03. How It Works
Collaborative filtering
Collaborative filtering (CF) recommends items based on the behavior of similar users or items, without needing to understand what an item is.
User-based CF: Find users with similar rating or interaction histories, then recommend items they liked that the target user has not seen. Similarity is typically computed with cosine similarity or Pearson correlation. The main drawback is scalability: computing pairwise similarity across millions of users is expensive.
Item-based CF: Compute similarity between items based on how users rated them. Amazon popularized this approach. It is more stable over time because item-item relationships change less frequently than user-item interactions.
Matrix factorization: The dominant CF method since the Netflix Prize (2006-2009). The user-item interaction matrix is decomposed into two lower-dimensional matrices: one containing user latent factors and one containing item latent factors. The dot product of a user's and an item's latent vectors predicts the interaction. Simon Funk's implementation of this approach, later called Funk MF, achieved state-of-the-art RMSE on the Netflix Prize dataset. SVD++ extends Funk MF by incorporating implicit feedback (clicks, views) alongside explicit ratings.
CF problems are cold start, sparsity, and scalability. A brand-new user or item has no interaction history, so the model cannot generate useful embeddings.
Content-based filtering
Content-based methods recommend items similar to items the user has interacted with, using item features. Pandora's Music Genome Project tagged each song with 450 attributes and built stations by finding songs with similar attribute vectors to those a user liked.

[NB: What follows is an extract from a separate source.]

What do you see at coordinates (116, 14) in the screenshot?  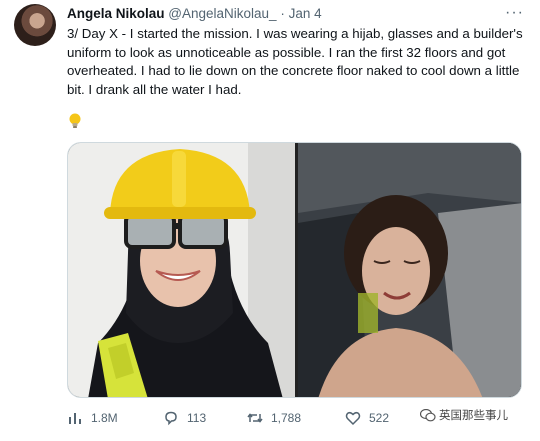 I see `author-name: Angela Nikolau` at bounding box center [116, 14].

The approach handles cold-start on items well (a new song can be tagged immediately) but tends toward over-specialization: it cannot recommend genuinely surprising items.
Hybrid systems
Most production systems combine both. Netflix uses collaborative signals (what similar users watched) alongside content signals (genre, director, cast) and contextual signals (device, time of day). Hybrid approaches outperform pure methods on both accuracy and cold-start resilience, per Ricci et al.'s Recommender Systems Handbook (2022).
The two-tower neural architecture
The two-tower model is the dominant architecture for large-scale retrieval. Two neural networks encode users and items independently into a shared vector space. At inference, all item embeddings are pre-computed and stored in an approximate nearest neighbor index (e.g., ScaNN or FAISS). Given a user embedding, the retrieval step is an efficient nearest neighbor search over potentially billions of items.

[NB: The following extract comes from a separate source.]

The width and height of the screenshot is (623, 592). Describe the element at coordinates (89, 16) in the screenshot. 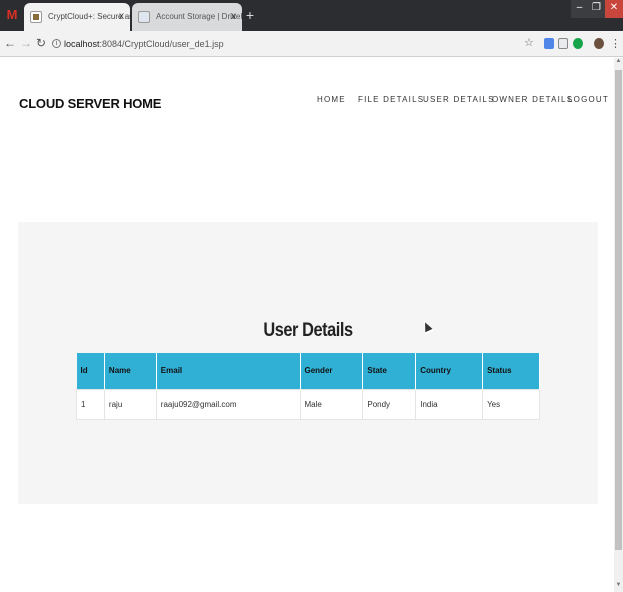

I see `tab-title: CryptCloud+: Secure and Expressive` at that location.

The user tower typically takes interaction history, demographics, and session context as input. The item tower takes metadata, content embeddings, and popularity signals. The towers are trained jointly to maximize similarity between a user's embedding and embeddings of items they interacted with, and to minimize similarity with negative samples.
Yi et al. (2019), "Sampling-bias-corrected neural modeling for large corpus item recommendations" (Google, RecSys 2019), formalized the two-tower retrieval architecture. An earlier precursor is Covington et al. (2016), "Deep neural networks for YouTube recommendations" (RecSys 2016), which introduced the deep candidate-generation-and-ranking pipeline that two-tower retrieval later refined. The architecture is now standard at Google, Meta, Twitter, and most large-scale platforms.
LLM-based and generative recommendation
The newest frontier replaces or augments embedding-based systems with large language models. Two directions:
- LLMs as feature encoders: Use a pre-trained LLM to generate rich item embeddings from text descriptions, replacing hand-crafted content features. This improves zero-shot performance on new items.
- Generative recommendation: Frame recommendation as a sequence generation task. Meta's HSTU (Hierarchical Sequential Transduction Units) architecture treats all user actions as tokens in a generative model, enabling training at trillion-parameter scale. Wikipedia's entry on recommender systems notes that generative recommenders "improve recommendation quality in test simulations and in real-world tests, while being faster than previous Transformer-based systems when handling long lists of user actions."
As of 2025-2026, generative recommenders are in production at Meta and are being evaluated at other large platforms.